Amikacin oral inhalation has been associated with an increased risk of respiratory adverse reactions including, hypersensitivity pneumonitis, hemoptysis, bronchospasm, and exacerbation of underlying pulmonary disease that have led to hospitalizations in some cases.
Note: For dosing of amikacin injection formulation via nebulization, refer to Amikacin (Systemic) monograph.
Mycobacterium abscessus pulmonary disease (off-label use): Suspension for inhalation: One vial (590 mg) via nebulizer once daily as part of an appropriate combination regimen during the continuation phase of treatment; consult an infectious diseases specialist for specific recommendations, including duration (Ref).
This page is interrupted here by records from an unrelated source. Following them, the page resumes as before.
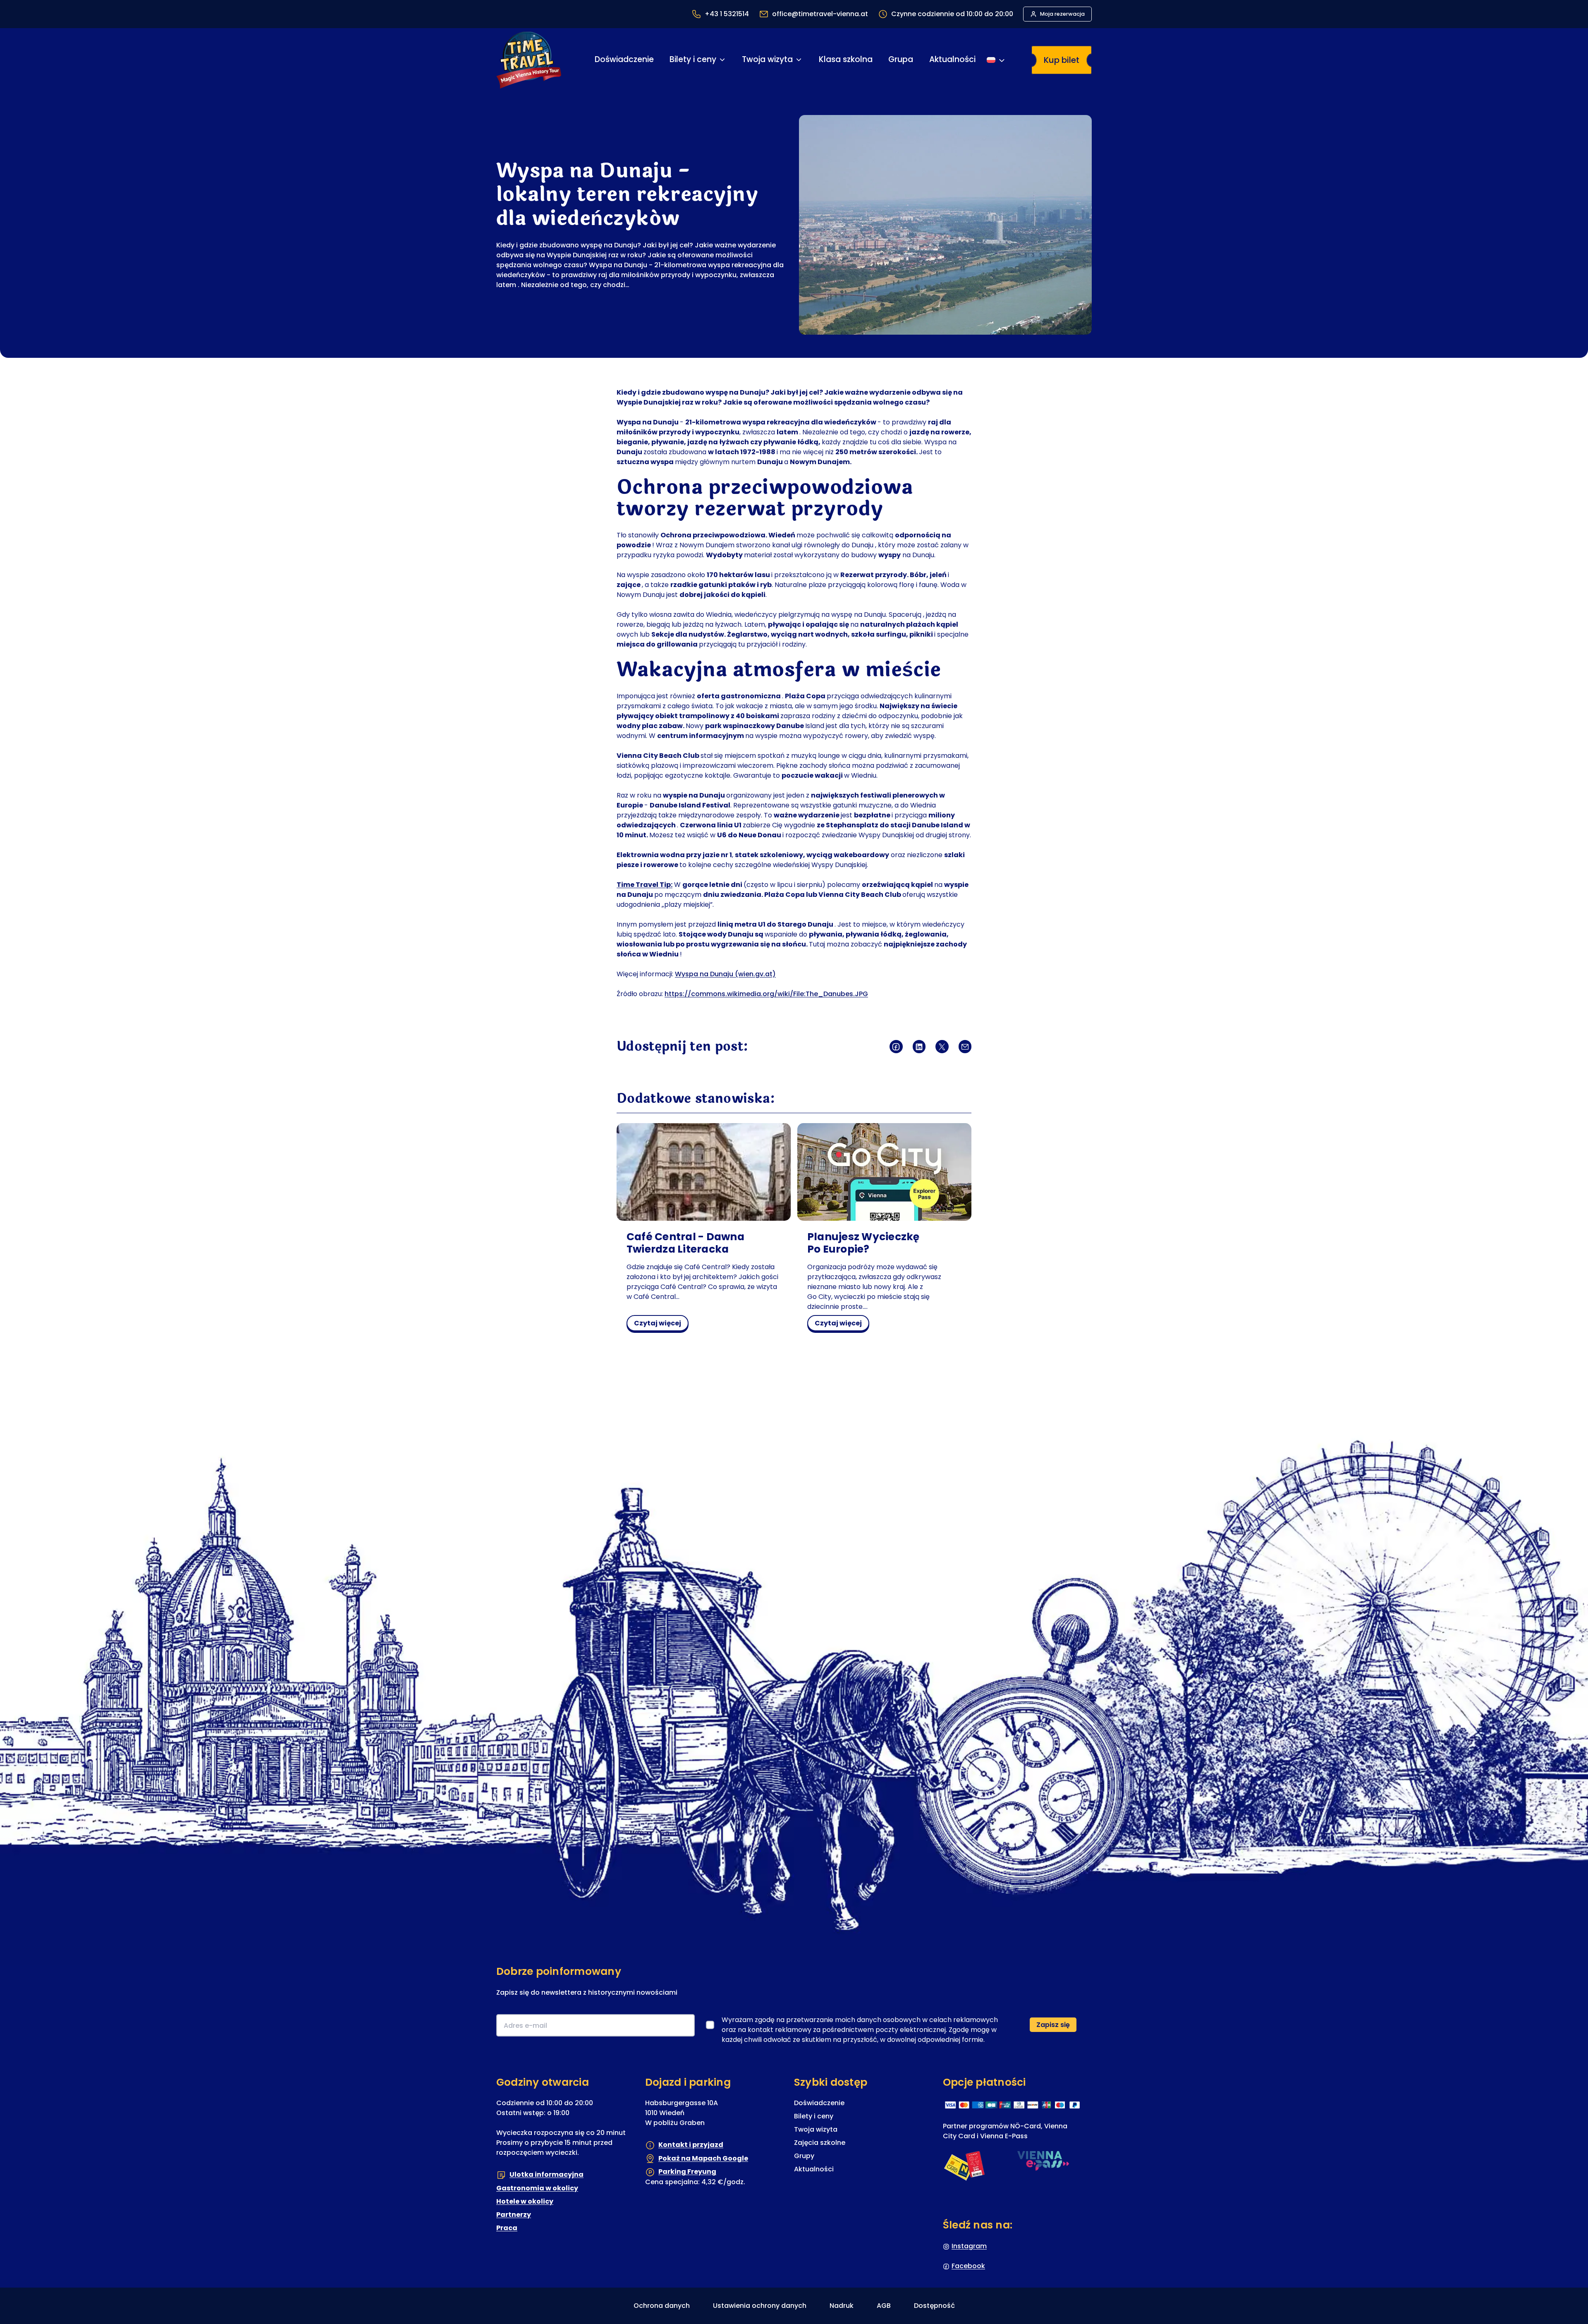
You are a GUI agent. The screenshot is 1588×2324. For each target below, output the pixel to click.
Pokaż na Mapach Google (703, 2158)
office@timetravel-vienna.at (820, 14)
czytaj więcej (660, 1324)
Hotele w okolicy (524, 2201)
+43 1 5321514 (727, 14)
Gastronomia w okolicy (537, 2188)
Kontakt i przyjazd (690, 2144)
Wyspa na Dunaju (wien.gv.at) (725, 974)
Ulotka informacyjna (546, 2174)
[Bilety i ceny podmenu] (722, 60)
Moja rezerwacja (1062, 13)
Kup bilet (1061, 60)
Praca (506, 2228)
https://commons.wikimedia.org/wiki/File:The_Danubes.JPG (766, 994)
Mycobacterium avium complex pulmonary disease, refractory: Suspension for inhalation: One vial (590 mg) via nebulizer once daily as part of an appropriate combination regimen; consult an infectious diseases specialist for specific recommendations, including duration (Ref).
Dosage adjustment for concomitant therapy: Significant drug interactions exist, requiring dose/frequency adjustment or avoidance. Consult drug interactions database for more information.
There are no dosage adjustments provided in the manufacturer's labeling (has not been studied). Dosage adjustment unlikely due to low systemic absorption.
No dosage adjustment necessary; does not undergo hepatic metabolism.
Refer to adult dosing.
The following adverse drug reactions and incidences are derived from product labeling unless otherwise specified.
>10%:
Gastrointestinal: Diarrhea (13%), nausea (12%)
Nervous system: Fatigue (≤16%), voice disorder (48%)
Neuromuscular & skeletal: Asthenia (≤16%), musculoskeletal pain (18%)
Otic: Ototoxicity (17%)
Respiratory: Bronchospasm (29%), cough (40%), exacerbation of pulmonary symptoms (15%; including chronic obstructive pulmonary disease and bronchiectasis), hemoptysis (18%), upper respiratory system symptoms (18%; including oropharyngeal pain, pharyngeal edema, throat irritation, upper respiratory tract inflammation)
1% to 10%:
Cardiovascular: Chest discomfort (5%)
Dermatologic: Skin rash (6%)
Endocrine & metabolic: Weight loss (7%)
Gastrointestinal: Dysgeusia (3%), oral candidiasis (4%), vomiting (7%), xerostomia (3%)
Nervous system: Anxiety (5%), balance impairment (1%), dizziness (6%), headache (10%)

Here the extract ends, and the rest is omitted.